Your objective: Return every record exactly as written.

Extracted entries:
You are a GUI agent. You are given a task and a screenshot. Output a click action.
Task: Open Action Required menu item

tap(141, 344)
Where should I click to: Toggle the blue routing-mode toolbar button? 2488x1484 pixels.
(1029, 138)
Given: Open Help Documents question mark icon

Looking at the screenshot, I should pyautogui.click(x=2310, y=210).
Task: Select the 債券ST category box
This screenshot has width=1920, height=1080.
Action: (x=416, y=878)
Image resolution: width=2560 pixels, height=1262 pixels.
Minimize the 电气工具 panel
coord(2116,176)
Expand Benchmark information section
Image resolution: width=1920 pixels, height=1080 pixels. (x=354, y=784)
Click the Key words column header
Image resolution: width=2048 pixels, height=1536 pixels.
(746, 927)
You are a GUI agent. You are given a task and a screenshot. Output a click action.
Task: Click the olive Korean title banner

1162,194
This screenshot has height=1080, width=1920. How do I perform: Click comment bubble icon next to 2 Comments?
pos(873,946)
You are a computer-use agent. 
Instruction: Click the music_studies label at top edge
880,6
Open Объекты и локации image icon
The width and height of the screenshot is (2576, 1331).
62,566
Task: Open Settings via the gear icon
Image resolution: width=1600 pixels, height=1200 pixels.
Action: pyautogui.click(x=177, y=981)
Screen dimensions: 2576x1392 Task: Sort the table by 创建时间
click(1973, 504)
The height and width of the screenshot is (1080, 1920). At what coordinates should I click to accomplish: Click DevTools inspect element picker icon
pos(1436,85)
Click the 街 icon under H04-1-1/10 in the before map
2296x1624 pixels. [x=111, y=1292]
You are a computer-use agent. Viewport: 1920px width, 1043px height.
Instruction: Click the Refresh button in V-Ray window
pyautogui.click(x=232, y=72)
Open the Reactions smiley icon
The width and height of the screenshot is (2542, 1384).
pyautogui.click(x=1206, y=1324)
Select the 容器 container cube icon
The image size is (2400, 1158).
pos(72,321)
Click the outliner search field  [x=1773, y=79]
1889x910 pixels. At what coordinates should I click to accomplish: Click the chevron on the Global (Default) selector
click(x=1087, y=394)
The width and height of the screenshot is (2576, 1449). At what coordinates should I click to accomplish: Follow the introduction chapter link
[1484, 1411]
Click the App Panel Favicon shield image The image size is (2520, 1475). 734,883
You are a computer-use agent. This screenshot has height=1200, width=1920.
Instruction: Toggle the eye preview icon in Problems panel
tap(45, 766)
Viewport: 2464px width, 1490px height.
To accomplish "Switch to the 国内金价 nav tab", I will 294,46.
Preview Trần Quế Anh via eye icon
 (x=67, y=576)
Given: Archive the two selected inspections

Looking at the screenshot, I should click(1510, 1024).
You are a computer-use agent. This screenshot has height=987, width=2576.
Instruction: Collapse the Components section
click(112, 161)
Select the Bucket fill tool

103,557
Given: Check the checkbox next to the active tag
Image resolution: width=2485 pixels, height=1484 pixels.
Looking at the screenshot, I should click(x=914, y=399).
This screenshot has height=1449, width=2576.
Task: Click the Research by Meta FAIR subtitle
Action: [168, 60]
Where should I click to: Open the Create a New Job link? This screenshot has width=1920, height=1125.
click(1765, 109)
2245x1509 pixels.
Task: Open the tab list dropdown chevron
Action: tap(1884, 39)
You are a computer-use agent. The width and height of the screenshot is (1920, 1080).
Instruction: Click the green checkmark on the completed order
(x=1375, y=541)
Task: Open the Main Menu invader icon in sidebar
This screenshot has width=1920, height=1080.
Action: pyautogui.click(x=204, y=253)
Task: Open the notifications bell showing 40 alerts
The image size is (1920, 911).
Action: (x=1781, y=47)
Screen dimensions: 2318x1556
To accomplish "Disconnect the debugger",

Response for this exercise:
You are a GUI agent. You are given a task and a screenshot. Output a click action.
Task: Open Action Required menu item

tap(141, 344)
Where should I click to: Toggle the blue routing-mode toolbar button? 2488x1484 pixels.
(1029, 138)
Given: Open Help Documents question mark icon

Looking at the screenshot, I should pyautogui.click(x=2310, y=210).
Task: Select the 債券ST category box
This screenshot has width=1920, height=1080.
Action: (x=416, y=878)
Image resolution: width=2560 pixels, height=1262 pixels.
Minimize the 电气工具 panel
coord(2116,176)
Expand Benchmark information section
Image resolution: width=1920 pixels, height=1080 pixels. (x=354, y=784)
Click the Key words column header
Image resolution: width=2048 pixels, height=1536 pixels.
(746, 927)
You are a GUI agent. You are given a task and a screenshot. Output a click action.
Task: Click the olive Korean title banner

1162,194
This screenshot has height=1080, width=1920. How do I perform: Click comment bubble icon next to 2 Comments?
pos(873,946)
You are a computer-use agent. 
Instruction: Click the music_studies label at top edge
880,6
Open Объекты и локации image icon
The width and height of the screenshot is (2576, 1331).
62,566
Task: Open Settings via the gear icon
Image resolution: width=1600 pixels, height=1200 pixels.
Action: pyautogui.click(x=177, y=981)
Screen dimensions: 2576x1392 Task: Sort the table by 创建时间
click(1973, 504)
The height and width of the screenshot is (1080, 1920). At what coordinates should I click to accomplish: Click DevTools inspect element picker icon
pos(1436,85)
Click the 街 icon under H04-1-1/10 in the before map
2296x1624 pixels. [x=111, y=1292]
You are a computer-use agent. Viewport: 1920px width, 1043px height.
Instruction: Click the Refresh button in V-Ray window
pyautogui.click(x=232, y=72)
Open the Reactions smiley icon
The width and height of the screenshot is (2542, 1384).
pyautogui.click(x=1206, y=1324)
Select the 容器 container cube icon
The image size is (2400, 1158).
pos(72,321)
Click the outliner search field  [x=1773, y=79]
1889x910 pixels. At what coordinates should I click to accomplish: Click the chevron on the Global (Default) selector
click(x=1087, y=394)
The width and height of the screenshot is (2576, 1449). At what coordinates should I click to accomplish: Follow the introduction chapter link
[1484, 1411]
Click the App Panel Favicon shield image The image size is (2520, 1475). 734,883
You are a computer-use agent. This screenshot has height=1200, width=1920.
Instruction: Toggle the eye preview icon in Problems panel
tap(45, 766)
Viewport: 2464px width, 1490px height.
To accomplish "Switch to the 国内金价 nav tab", I will 294,46.
Preview Trần Quế Anh via eye icon
 (x=67, y=576)
Given: Archive the two selected inspections

Looking at the screenshot, I should click(1510, 1024).
You are a computer-use agent. This screenshot has height=987, width=2576.
Instruction: Collapse the Components section
click(112, 161)
Select the Bucket fill tool

103,557
Given: Check the checkbox next to the active tag
Image resolution: width=2485 pixels, height=1484 pixels.
Looking at the screenshot, I should click(x=914, y=399).
This screenshot has height=1449, width=2576.
Task: Click the Research by Meta FAIR subtitle
Action: [168, 60]
Where should I click to: Open the Create a New Job link? This screenshot has width=1920, height=1125.
click(1765, 109)
2245x1509 pixels.
Task: Open the tab list dropdown chevron
Action: tap(1884, 39)
You are a computer-use agent. The width and height of the screenshot is (1920, 1080).
Instruction: Click the green checkmark on the completed order
(x=1375, y=541)
Task: Open the Main Menu invader icon in sidebar
This screenshot has width=1920, height=1080.
Action: pyautogui.click(x=204, y=253)
Task: Open the notifications bell showing 40 alerts
The image size is (1920, 911).
Action: (x=1781, y=47)
Screen dimensions: 2318x1556
To accomplish "Disconnect the debugger",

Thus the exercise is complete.